OPIS ZADANIA.
Przepisz wiernie z tekstu o TVP fragment między słowami „Nowy rząd może” a „Programowych, człowiek Matyszkowicza.”, włącznie z nimi.

TEKST ŹRÓDŁOWY.
--

Nowy rząd może w ciągu kilku najbliższych dni przejąć kontrolę nad TVP. „Godzina zero” – wymiana kadr – miała być w piątek, ale ustanowienie prokurenta przez prezesa telewizji publicznej może ją opóźnić. Według naszych informatorów, TVP Info ma zmienić nazwę na TVP24
Według dwójki naszych informatorów „godzina zero” – zmiana kadr w TVP – miała nastąpić w najbliższy piątek. Taki plan był podtrzymywany co najmniej od ubiegłego tygodnia. W środę 13 grudnia – w dniu zaprzysiężenia nowego rządu, w tym ministra kultury – prezes TVP Mateusz Matyszkowicz nieoczekiwanie ustanowił prokurenta TVP (osoba, której przedsiębiorca udzielił specjalnego pełnomocnictwa – red.). Gazeta Wyborcza ujawniła to późnym wieczorem. Został nim Przemysław Herburt, dyrektor biura spraw korporacyjnych TVP i szef Ośrodka Dokumentacji i Zbiorów Programowych, człowiek Matyszkowicza.
Po co to zrobiono? Bo prokurenta nie może zawiesić nowy minister kultury, Bartłomiej Sienkiewicz. Spółką zarządzałby więc właśnie prokurent. To blokowałoby ewentualne przejęcie kontroli na Woronicza przez nowy rząd.
Ale pół godziny po publikacji „Gazety Wyborczej”, Katarzyna Bilewska, profesor Uniwersytetu Warszawskiego w Katedrze Prawa Handlowego, adwokatka i partner w kancelarii BLSK Legal napisała na portalu X: „Prokura udzielona P. Herburtowi przez obecny zarząd Telewizji Polskiej wygaśnie z mocy prawa w sytuacji, gdy sąd rejestrowy powoła dla TVP kuratora (art. 109 (7) par. 3(1) KC)”. W kolejnym tweecie dodała: „ustanowienie prokury nie zablokuje powołania kuratora, także dlatego, że kurator zastępuje organy, a prokurent jest tylko pełnomocnikiem spółki i nie może być uznany za tymczasowy organ.” Wyjaśniła, że sąd rejestrowy może ustanowić kuratora w ciągu 24 godzin, ale zwykle rozstrzyga takie sprawy w ciągu kilku dni”.

--

Dane do lokalizowania widocznych celów.
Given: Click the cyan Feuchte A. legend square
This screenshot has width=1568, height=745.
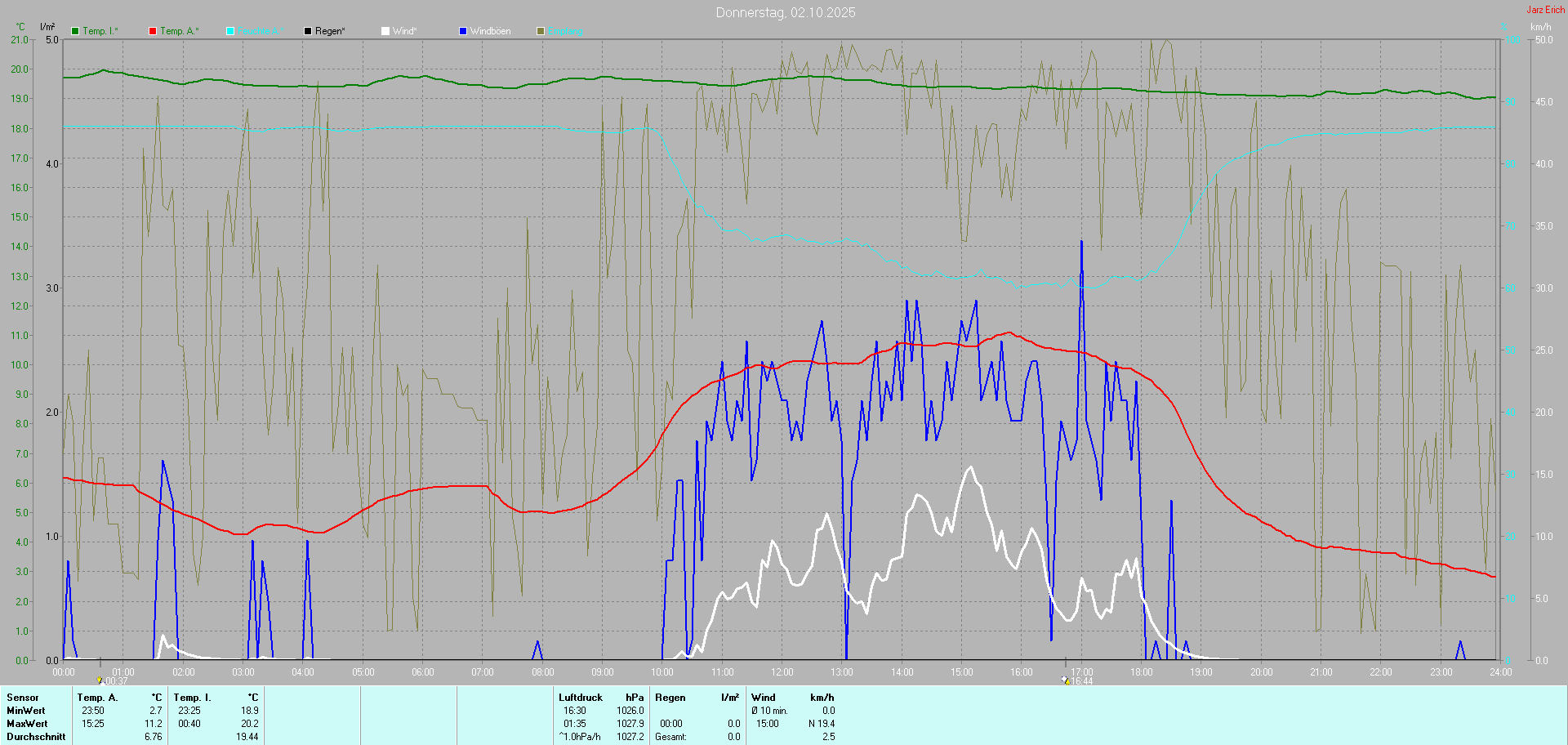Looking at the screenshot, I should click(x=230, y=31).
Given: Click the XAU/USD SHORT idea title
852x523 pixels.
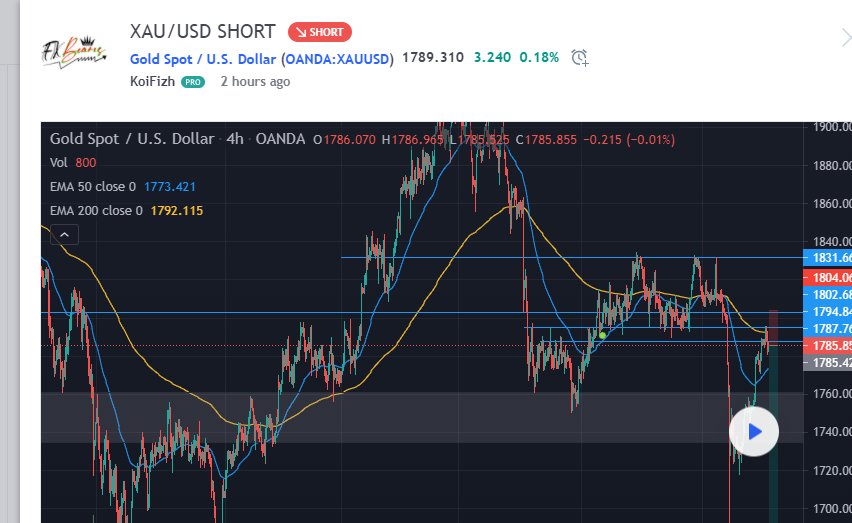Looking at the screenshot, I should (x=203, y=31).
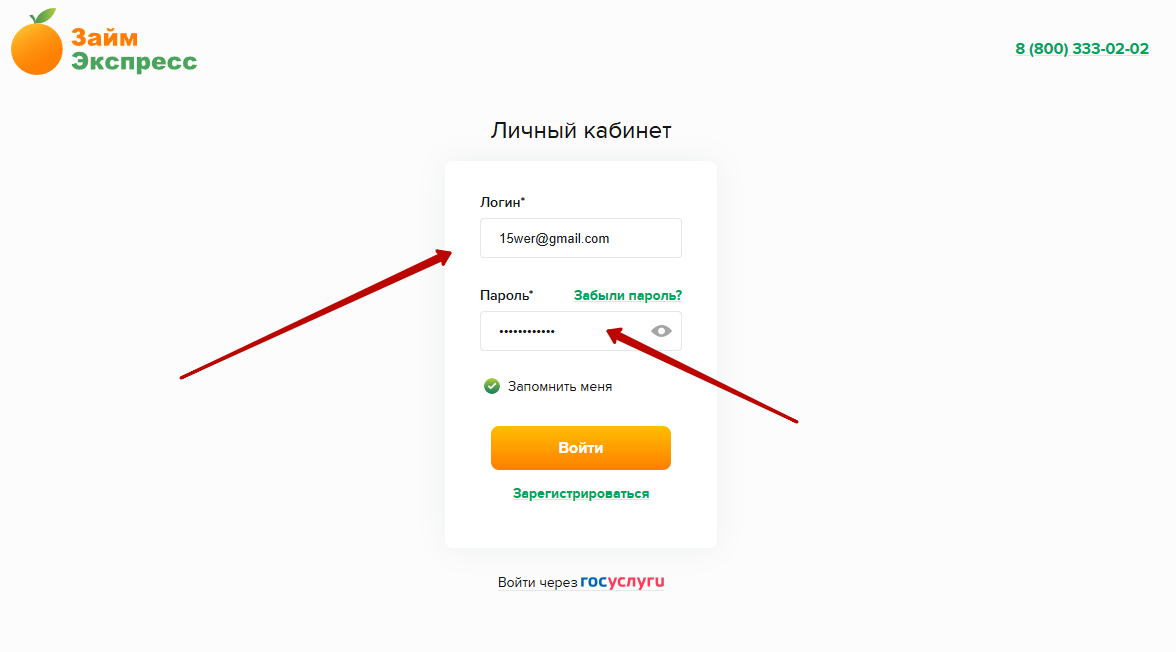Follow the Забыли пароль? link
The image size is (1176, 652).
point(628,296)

--

ROZWIĄZANIE ZADANIA.
Nowy rząd może w ciągu kilku najbliższych dni przejąć kontrolę nad TVP. „Godzina zero” – wymiana kadr – miała być w piątek, ale ustanowienie prokurenta przez prezesa telewizji publicznej może ją opóźnić. Według naszych informatorów, TVP Info ma zmienić nazwę na TVP24
Według dwójki naszych informatorów „godzina zero” – zmiana kadr w TVP – miała nastąpić w najbliższy piątek. Taki plan był podtrzymywany co najmniej od ubiegłego tygodnia. W środę 13 grudnia – w dniu zaprzysiężenia nowego rządu, w tym ministra kultury – prezes TVP Mateusz Matyszkowicz nieoczekiwanie ustanowił prokurenta TVP (osoba, której przedsiębiorca udzielił specjalnego pełnomocnictwa – red.). Gazeta Wyborcza ujawniła to późnym wieczorem. Został nim Przemysław Herburt, dyrektor biura spraw korporacyjnych TVP i szef Ośrodka Dokumentacji i Zbiorów Programowych, człowiek Matyszkowicza.